In contrast, Driscoll sees a more “multi-use” format developing among carriers, where the cellphone is used alongside an in-cab system as an auxiliary communication and data transmission pipeline. His most recent mobile resource management study bears that out, finding that cellphone use among fleets has climbed from 60% in 2003 to about 80% today.

“The cellphone can only do so much, as it is not attached to the vehicle,” echoes Kar. “When we're talking about conducting vehicle prognostics, those applications require very, very high data transfer rates. But the low cost of the cellphone gives it a very attractive ROI for the small fleet — 10 to 15 vehicles — trying to add different data capabilities.”

Hands-free for safety

Steve Anderson knows how beneficial the cellphone can be to a trucking operation, especially in terms of instant communication — via voice and text — along with Internet capabilities. But as corporate director of safety at The DiSilva Companies, responsible for 850 company drivers and 150 owner-operators racking up 80-million miles a year in the heavily congested Northeast, Anderson didn't want cellphones to become a dangerous distraction, diverting driver attention from the road. “We wanted to make sure that if our drivers had to use the cellphone, they could do so in the safest manner possible,” he says. “That's our obligation, we feel, as a transportation company.”

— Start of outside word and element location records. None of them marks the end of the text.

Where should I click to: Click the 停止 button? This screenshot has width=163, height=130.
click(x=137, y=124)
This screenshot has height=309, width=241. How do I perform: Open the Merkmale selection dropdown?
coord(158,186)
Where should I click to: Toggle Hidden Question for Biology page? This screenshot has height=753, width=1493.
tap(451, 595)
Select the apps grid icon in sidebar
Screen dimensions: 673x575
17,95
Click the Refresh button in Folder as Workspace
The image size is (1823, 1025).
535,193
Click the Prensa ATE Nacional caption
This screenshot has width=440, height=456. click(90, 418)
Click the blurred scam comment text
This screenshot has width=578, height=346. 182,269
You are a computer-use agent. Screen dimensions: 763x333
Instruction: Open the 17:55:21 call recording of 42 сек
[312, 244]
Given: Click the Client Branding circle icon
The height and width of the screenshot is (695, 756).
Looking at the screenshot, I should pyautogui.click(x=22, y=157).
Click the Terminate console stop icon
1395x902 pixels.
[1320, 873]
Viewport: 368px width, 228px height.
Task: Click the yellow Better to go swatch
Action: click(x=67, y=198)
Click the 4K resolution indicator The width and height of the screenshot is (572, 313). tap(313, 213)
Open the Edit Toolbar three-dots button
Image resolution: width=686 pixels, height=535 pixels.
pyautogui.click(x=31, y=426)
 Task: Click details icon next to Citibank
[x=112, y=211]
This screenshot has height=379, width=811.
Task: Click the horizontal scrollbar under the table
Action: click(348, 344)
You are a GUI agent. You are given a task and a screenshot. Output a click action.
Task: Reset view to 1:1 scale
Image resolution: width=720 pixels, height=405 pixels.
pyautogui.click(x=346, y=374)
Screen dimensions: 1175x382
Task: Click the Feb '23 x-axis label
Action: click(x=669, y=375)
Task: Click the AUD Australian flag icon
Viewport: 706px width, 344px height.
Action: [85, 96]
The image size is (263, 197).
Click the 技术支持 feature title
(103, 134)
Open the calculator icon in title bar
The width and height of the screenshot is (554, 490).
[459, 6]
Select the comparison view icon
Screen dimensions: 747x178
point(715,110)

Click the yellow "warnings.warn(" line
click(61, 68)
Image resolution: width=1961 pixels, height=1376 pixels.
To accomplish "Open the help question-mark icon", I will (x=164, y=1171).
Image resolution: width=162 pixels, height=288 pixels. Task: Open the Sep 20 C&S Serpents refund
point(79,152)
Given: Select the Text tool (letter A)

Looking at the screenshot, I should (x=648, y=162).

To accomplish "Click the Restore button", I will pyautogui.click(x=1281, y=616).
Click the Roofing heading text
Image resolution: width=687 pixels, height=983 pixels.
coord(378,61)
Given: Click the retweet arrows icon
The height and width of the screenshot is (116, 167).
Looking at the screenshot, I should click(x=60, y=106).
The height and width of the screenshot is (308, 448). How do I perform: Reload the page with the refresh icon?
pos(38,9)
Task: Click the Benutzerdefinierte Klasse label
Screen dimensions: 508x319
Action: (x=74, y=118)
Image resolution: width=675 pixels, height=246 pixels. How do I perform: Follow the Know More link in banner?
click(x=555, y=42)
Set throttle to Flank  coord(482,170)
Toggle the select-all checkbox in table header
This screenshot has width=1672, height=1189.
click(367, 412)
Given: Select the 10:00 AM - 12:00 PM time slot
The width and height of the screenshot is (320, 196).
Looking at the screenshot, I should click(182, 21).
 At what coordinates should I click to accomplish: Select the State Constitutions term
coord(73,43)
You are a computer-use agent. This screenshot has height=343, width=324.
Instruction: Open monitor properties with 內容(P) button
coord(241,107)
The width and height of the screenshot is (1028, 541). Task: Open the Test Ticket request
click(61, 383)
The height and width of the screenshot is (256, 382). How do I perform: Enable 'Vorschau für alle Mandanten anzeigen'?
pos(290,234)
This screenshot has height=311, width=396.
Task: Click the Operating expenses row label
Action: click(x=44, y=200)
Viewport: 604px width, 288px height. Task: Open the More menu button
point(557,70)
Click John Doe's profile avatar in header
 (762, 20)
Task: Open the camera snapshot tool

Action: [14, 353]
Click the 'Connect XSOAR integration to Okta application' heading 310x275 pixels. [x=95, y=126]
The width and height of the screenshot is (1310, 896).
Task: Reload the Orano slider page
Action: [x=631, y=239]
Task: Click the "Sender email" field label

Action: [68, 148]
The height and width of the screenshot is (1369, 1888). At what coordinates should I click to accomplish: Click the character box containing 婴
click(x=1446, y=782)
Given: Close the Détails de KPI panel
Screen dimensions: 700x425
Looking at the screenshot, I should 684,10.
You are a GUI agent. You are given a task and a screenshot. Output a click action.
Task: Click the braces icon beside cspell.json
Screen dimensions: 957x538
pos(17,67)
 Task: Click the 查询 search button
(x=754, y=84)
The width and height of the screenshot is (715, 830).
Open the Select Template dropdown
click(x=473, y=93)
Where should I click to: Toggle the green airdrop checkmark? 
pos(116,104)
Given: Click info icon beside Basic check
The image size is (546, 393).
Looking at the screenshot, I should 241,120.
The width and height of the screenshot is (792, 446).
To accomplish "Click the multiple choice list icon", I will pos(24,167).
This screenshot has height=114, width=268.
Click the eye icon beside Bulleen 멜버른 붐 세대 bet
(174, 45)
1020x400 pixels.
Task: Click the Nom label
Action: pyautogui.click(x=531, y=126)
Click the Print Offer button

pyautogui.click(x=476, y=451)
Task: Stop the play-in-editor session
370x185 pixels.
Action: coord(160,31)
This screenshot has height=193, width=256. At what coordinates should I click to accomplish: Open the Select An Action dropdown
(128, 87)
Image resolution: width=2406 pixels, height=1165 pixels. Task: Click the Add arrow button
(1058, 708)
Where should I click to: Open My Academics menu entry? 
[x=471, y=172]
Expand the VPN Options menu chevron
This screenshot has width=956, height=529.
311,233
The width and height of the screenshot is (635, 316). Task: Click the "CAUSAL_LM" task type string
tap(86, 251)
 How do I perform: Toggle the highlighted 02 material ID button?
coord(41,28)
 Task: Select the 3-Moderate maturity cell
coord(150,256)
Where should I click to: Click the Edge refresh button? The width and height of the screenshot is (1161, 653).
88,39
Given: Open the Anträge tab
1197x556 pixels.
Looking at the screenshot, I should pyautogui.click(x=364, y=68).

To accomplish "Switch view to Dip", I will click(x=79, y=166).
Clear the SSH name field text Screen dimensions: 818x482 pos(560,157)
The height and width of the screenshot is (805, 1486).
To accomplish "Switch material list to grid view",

So about six months ago, Anderson began studying a range of hands-free devices for cellphones, giving several models to DiSilva managers for initial road tests in their personal vehicles. The Blue Parrot brand of hands-free devices seemed to work best, so Anderson equipped 100 of DiSilva's best truck drivers with them for a month of extensive testing in a real-world trucking environment. “They liked them a lot — no distortion, no feedback, and they could hear the person on the other end of the line clearly, even with the window open,” says Anderson. “These devices would also work with a variety of phones.”

It's the final step that proved unusual: Anderson gave these $50 to $70 headsets to all of DiSilva's drivers free of charge, although they had to sign a written statement that they'd use them. “We feel strongly that this device will help everyone maintain a better focus on the task of operating a commercial motor vehicle,” says Anderson. “It'll also improve their focus while on the job.”